Considering characteristics of GYs including thermal stability, deep-ultraviolet transparency, and large pores, we have designed a series of superalkali salts of graphynes, namely OM3+@GYs (M = Li, Na, and K; GYs include GY, GDY, and GTY) in the present work. Figure 1 shows the graphyne structure consists of hexagons connected by acetylenic (–C≡C–) rather than cumulative (=C=C=) linkages.37 According to the number of acetylenic linkers (–C≡C–), GYs can be classified into GY, GDY, and GTY. These representative structural models of delocalized π-conjugated graphynes were chosen here to combine with superalkalis (OLi3, ONa3, and OK3) to generate a new series of complexes. Note that these superalkalis have been experimentally synthesized,38-40 and they can serve as basic building blocks for new complexes.41-44 The evolution of their first hyperpolarizability with varying superalkali atom and pore size of graphyne has been analyzed in order to explore new high-performance NLO molecules.

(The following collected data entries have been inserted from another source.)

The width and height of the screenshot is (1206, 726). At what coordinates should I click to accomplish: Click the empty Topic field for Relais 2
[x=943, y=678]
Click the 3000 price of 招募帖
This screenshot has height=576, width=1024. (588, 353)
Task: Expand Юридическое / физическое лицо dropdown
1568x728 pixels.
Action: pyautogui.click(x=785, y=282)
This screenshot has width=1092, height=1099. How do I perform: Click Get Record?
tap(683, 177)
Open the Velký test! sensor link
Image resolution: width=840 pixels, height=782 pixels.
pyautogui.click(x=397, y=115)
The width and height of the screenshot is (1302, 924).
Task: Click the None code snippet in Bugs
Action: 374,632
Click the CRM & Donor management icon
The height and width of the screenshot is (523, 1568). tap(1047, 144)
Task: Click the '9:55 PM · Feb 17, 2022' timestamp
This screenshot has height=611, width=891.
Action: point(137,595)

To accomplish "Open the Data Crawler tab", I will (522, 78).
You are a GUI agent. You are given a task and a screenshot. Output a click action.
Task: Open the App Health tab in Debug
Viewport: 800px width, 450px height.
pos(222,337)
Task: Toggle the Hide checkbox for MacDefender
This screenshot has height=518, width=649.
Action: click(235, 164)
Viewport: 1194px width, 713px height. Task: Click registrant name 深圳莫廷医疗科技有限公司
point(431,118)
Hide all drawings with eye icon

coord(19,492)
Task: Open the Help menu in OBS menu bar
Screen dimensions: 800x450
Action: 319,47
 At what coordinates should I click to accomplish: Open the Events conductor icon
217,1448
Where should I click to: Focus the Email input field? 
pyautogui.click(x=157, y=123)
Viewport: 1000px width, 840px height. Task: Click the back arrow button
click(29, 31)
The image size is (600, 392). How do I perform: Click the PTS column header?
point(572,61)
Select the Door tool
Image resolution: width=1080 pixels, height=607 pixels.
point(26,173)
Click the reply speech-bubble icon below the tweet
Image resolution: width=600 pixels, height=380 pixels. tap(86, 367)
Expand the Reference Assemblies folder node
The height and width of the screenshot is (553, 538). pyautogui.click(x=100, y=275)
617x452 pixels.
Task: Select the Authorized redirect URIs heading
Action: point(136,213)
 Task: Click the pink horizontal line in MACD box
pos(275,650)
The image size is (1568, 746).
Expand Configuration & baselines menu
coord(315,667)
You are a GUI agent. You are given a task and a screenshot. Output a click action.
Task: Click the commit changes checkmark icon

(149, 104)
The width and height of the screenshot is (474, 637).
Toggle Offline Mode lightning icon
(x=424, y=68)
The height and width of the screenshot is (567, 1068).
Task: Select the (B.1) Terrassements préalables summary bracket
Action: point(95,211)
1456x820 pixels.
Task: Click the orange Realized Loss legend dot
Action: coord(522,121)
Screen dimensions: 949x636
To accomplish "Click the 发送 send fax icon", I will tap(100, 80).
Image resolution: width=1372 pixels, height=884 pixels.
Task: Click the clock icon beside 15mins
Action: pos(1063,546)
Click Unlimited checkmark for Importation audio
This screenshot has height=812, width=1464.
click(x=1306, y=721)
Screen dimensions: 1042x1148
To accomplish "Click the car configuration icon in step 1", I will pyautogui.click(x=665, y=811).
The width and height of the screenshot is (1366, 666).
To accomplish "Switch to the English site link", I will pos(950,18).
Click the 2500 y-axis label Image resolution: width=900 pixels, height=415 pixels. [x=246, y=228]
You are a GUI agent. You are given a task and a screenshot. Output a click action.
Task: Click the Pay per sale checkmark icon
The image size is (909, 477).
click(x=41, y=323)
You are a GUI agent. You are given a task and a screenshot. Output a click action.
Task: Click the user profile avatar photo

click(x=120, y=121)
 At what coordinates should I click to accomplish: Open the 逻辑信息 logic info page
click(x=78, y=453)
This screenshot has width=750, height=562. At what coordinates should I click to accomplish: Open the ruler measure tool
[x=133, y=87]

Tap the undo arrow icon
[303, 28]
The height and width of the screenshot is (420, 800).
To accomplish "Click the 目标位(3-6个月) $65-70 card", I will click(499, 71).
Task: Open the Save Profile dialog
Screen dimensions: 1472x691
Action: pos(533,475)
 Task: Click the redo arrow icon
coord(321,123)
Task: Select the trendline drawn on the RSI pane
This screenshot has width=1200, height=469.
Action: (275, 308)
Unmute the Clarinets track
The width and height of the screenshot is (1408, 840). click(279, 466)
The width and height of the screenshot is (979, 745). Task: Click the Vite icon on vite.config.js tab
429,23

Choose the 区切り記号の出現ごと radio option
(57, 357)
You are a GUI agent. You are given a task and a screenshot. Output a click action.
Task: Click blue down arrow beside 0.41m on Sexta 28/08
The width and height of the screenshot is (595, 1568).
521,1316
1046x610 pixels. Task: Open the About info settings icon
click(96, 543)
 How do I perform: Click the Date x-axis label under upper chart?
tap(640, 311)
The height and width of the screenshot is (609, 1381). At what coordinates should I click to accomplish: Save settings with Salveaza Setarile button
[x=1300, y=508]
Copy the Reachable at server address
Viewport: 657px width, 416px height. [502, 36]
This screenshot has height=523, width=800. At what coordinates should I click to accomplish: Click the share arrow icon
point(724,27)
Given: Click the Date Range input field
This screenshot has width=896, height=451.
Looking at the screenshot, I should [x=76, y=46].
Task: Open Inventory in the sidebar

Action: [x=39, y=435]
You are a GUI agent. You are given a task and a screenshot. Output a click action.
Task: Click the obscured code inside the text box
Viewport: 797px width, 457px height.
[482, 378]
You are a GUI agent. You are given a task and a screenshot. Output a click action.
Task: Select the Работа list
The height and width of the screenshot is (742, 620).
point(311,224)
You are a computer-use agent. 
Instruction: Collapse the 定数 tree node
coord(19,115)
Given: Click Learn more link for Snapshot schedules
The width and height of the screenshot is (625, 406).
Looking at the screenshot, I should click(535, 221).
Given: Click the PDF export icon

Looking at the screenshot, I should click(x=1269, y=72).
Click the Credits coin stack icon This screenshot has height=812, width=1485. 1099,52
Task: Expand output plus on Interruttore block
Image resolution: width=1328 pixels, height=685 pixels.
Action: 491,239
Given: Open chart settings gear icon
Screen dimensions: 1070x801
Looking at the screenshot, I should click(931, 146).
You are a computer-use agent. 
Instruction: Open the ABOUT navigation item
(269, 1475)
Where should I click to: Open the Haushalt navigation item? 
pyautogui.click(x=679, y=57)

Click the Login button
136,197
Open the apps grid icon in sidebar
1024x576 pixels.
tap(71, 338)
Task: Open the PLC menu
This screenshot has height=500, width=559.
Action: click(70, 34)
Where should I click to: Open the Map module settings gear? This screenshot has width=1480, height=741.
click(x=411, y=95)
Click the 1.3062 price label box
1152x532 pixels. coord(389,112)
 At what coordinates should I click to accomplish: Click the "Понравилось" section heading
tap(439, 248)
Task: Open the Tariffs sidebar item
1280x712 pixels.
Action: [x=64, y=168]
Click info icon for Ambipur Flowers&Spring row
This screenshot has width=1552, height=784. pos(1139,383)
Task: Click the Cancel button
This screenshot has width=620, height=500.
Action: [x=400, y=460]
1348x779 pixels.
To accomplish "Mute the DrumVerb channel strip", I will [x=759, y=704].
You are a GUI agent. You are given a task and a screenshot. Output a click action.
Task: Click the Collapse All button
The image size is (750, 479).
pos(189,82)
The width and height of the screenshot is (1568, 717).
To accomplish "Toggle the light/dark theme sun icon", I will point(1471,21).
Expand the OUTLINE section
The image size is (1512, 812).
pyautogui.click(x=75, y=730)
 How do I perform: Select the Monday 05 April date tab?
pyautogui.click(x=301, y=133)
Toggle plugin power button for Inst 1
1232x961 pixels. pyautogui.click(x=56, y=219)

The structures, stability, and static first hyperpolarizabilities of the investigated complexes are explored by employing density functional theory (DFT). The frontier molecular orbital and atomic charge analyses indicate that OM3+@GYs have superalkali salt characteristics. Two influencing factors onβ 0 values, namely the atomic number of alkali atom M and pore size of graphyne, are discussed in detail. Results show that the combination of OLi3 and GTY (with a large pore) forms a planar stable structure possessing the largestβ 0 up to 6.5×105 au. This work proposes a new kind of high-performance deep-UV NLO molecules. It is extremely expected that this research can attract more experimental interest in designing novel carbon-based NLO materials in the near future.